- The Washington Times - Tuesday, December 8, 2020

The Trump administration on Tuesday proposed a new coronavirus relief package that includes a round of $600 stimulus checks for Americans reeling from the economic shutdowns.

The White House’s $916 billion proposal was sweeter than the bipartisan compromise package and Senate Republicans’ offer, signaling a better shot at a deal before Congress takes its winter vacation.

The proposal, which Treasury Secretary Stephen T. Mnuchin presented to House Speaker Nancy Pelosi, was the first offer from the White House since before the Nov. 3 election.

It upped the ante from the $908 billion bipartisan compromise and put the hot-button items of liability protections for businesses and extra spending on state and local governments back on the table for Republicans.

“It’s a much better product,” said House Minority Leader McCarthy, California Republican, who was briefed by Mr. Mnuchin on the proposal. “I don’t see a reason why Pelosi should be opposed to it.”

He heralded the $600 direct payments as a breakthrough.

Congress approved $1,200 stimulus checks in March but has not been able to agree on another round of direct payments, though President Trump backed the payments in subsequent relief packages.

There were no direct payments in the bipartisan framework, despite bipartisan interest, because there was still significant opposition from Republicans.

Some of the money would come from $140 billion in unused funds from the Paycheck Protection Program and $429 billion would come from Treasury funds.

“I look forward to achieving bipartisan agreement so we can provide this critical economic relief to American workers, families and businesses,” Mr. Mnuchin said.

Still, policy provisions in the proposal gave Democrats pause, such as a reported trade-off of the $300 a week enhanced unemployment payments for those $600 direct payments.

“My initial thought is a negative one,” said House Majority Leader Steny H. Hoyer, Maryland Democrat. “These are people who are stressed, right? They’re out of a job, they’re not getting income. I think targeting to them is a more efficient way of getting money to people in need.”

Hours earlier, Senate Majority Leader Mitch McConnell, Kentucky Republican, suggested dropping the provisions on liability and state and local government aid from the bipartisan coronavirus relief deal because they are the most contentious elements.
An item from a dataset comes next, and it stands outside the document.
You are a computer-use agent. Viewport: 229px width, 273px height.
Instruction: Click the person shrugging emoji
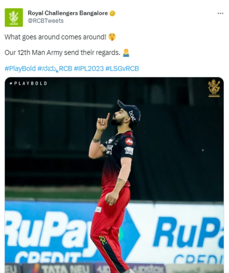[x=126, y=53]
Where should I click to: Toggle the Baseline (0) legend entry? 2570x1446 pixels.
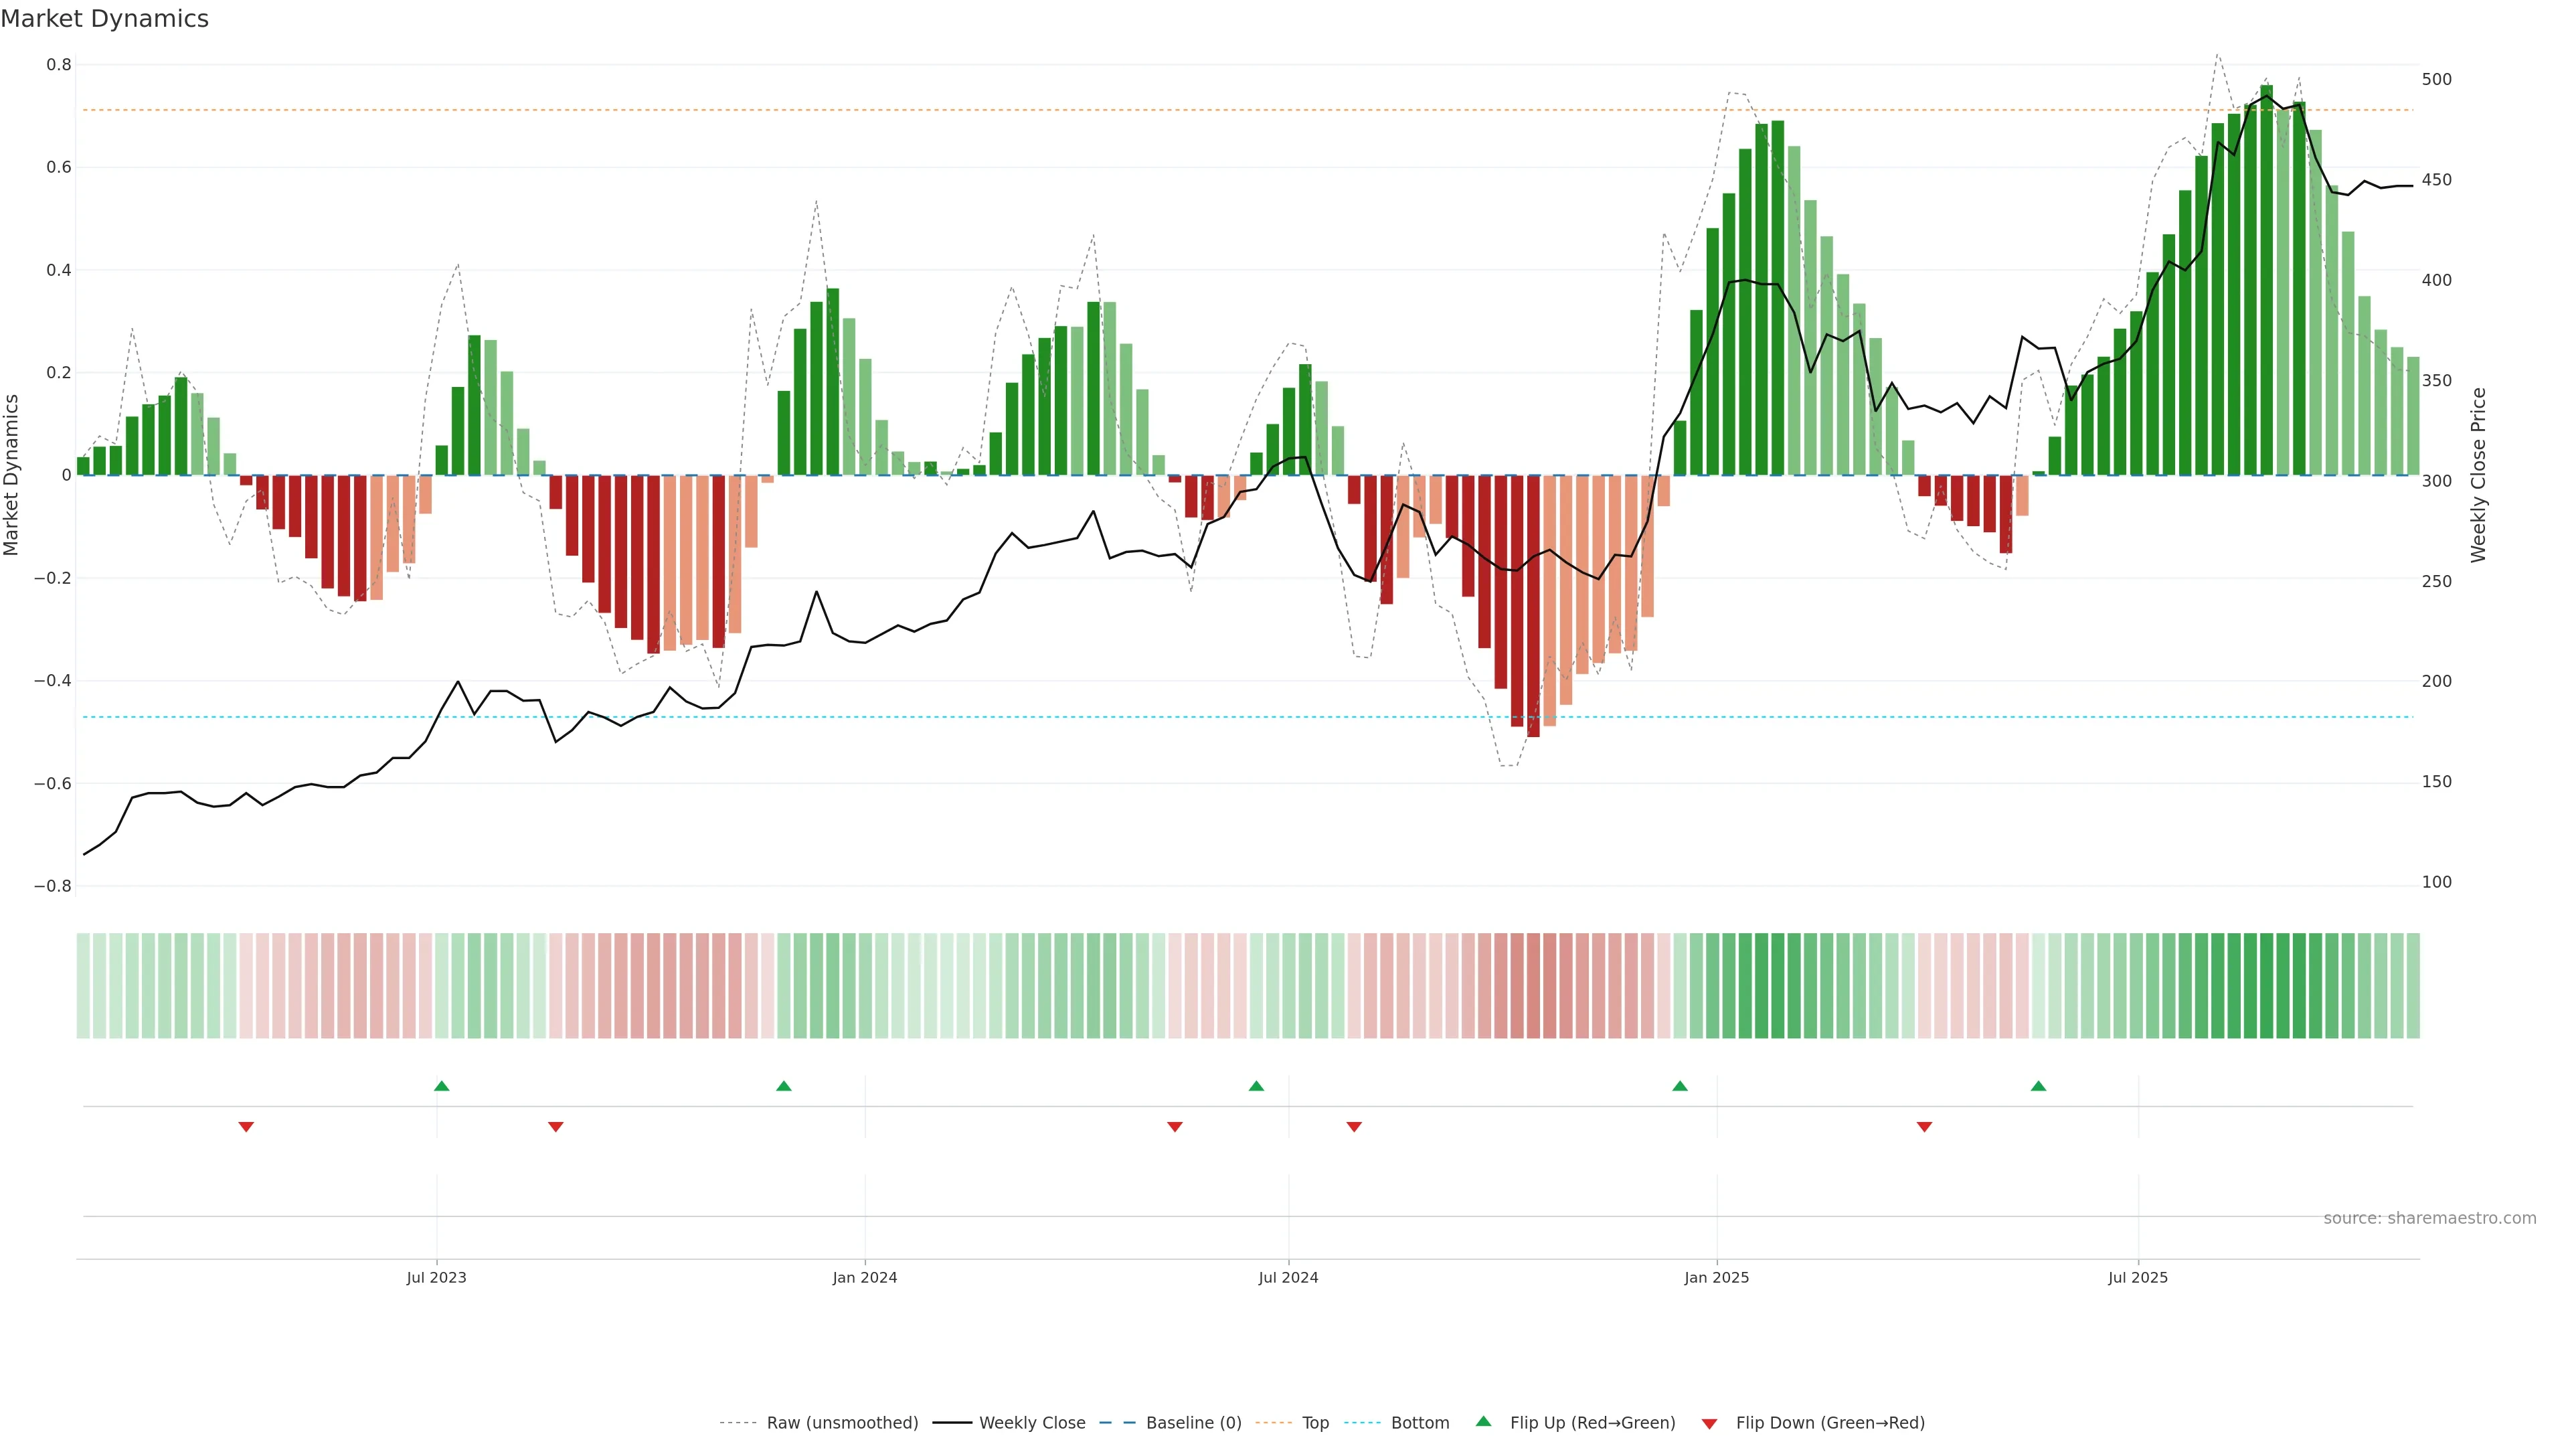coord(1193,1423)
Democrats immediately rejected his proposal and accused him of trying to sabotage the deal.

The two issues — opposing top priorities for Democrats and Republicans — have been at the center of collapsed coronavirus-relief deals since the summer.

Republicans remain wary of funding for state and local governments becoming a “bailout” for Democrat-run states and cities where budget woes predate the pandemic.

Democrats argue an infusion of federal dollars is necessary to keep first responders paid and shore up state and municipal budgets hard hit by the shutdowns.

“Leader McConnell’s efforts to undermine good-faith, bipartisan negotiations are appalling,” said Mrs. Pelosi, California Democrat. “What does Leader McConnell have against our heroes? Our health care workers, our first responders and other frontline workers have risked their lives to save lives. Now, Leader McConnell wants them to lose their jobs and our constituents to lose the essential services they provide.”

The White House bid promises to change the posture on both sides of the Capitol.

Lawmakers who endorsed a $908 billion bipartisan, bicameral framework were working feverishly to hammer out details of the deal. They were hung up on a handful of policy disagreements — namely the standoff on liability protections and state and local funding.

Sens. Angus King, a Maine independent who caucuses with Democrats, and Lindsey Graham, South Carolina Republican, have been drafting a compromise for liability protection.

Mr. King said they were “very close.”

Sen. Susan M. Collins, a Maine Republican backing the bipartisan package, said they’re pushing for a deal on both issues.

“Those two issues remain the most difficult to resolve,” she said.